BEGIN

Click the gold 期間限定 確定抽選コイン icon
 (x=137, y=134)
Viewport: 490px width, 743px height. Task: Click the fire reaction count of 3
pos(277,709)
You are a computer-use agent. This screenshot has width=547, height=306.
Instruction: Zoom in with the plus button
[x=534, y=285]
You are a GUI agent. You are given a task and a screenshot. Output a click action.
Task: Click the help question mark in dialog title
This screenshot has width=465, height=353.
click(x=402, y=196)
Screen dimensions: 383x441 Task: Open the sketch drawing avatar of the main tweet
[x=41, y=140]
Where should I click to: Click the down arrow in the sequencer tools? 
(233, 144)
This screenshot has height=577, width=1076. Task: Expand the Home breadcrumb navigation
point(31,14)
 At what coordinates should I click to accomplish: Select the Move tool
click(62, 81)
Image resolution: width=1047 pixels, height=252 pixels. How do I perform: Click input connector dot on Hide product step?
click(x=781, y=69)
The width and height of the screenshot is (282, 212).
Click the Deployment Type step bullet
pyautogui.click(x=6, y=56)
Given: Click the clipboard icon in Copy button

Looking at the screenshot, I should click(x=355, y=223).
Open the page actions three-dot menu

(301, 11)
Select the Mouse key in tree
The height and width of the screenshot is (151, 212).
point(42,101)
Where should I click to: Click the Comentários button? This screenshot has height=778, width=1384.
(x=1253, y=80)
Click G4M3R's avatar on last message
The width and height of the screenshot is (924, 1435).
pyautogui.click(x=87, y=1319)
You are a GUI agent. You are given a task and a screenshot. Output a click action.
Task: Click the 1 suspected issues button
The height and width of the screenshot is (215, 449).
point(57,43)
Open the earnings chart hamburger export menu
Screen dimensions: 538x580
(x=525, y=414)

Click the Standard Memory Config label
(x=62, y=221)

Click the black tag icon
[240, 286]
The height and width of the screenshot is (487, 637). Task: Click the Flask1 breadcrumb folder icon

END

_Required work_. From the line with "Task: Click the help" to the last line of the material, give every line again exactly, and only those lines.

_Completed task_.
Task: Click the help question mark in dialog title
This screenshot has width=465, height=353.
click(x=402, y=196)
Screen dimensions: 383x441 Task: Open the sketch drawing avatar of the main tweet
[x=41, y=140]
Where should I click to: Click the down arrow in the sequencer tools? 
(233, 144)
This screenshot has height=577, width=1076. Task: Expand the Home breadcrumb navigation
point(31,14)
 At what coordinates should I click to accomplish: Select the Move tool
click(62, 81)
Image resolution: width=1047 pixels, height=252 pixels. How do I perform: Click input connector dot on Hide product step?
click(x=781, y=69)
The width and height of the screenshot is (282, 212).
Click the Deployment Type step bullet
pyautogui.click(x=6, y=56)
Given: Click the clipboard icon in Copy button

Looking at the screenshot, I should click(x=355, y=223).
Open the page actions three-dot menu

(301, 11)
Select the Mouse key in tree
The height and width of the screenshot is (151, 212).
point(42,101)
Where should I click to: Click the Comentários button? This screenshot has height=778, width=1384.
(x=1253, y=80)
Click G4M3R's avatar on last message
The width and height of the screenshot is (924, 1435).
pyautogui.click(x=87, y=1319)
You are a GUI agent. You are given a task and a screenshot. Output a click action.
Task: Click the 1 suspected issues button
The height and width of the screenshot is (215, 449).
point(57,43)
Open the earnings chart hamburger export menu
Screen dimensions: 538x580
(x=525, y=414)

Click the Standard Memory Config label
(x=62, y=221)

Click the black tag icon
[240, 286]
The height and width of the screenshot is (487, 637). Task: Click the Flask1 breadcrumb folder icon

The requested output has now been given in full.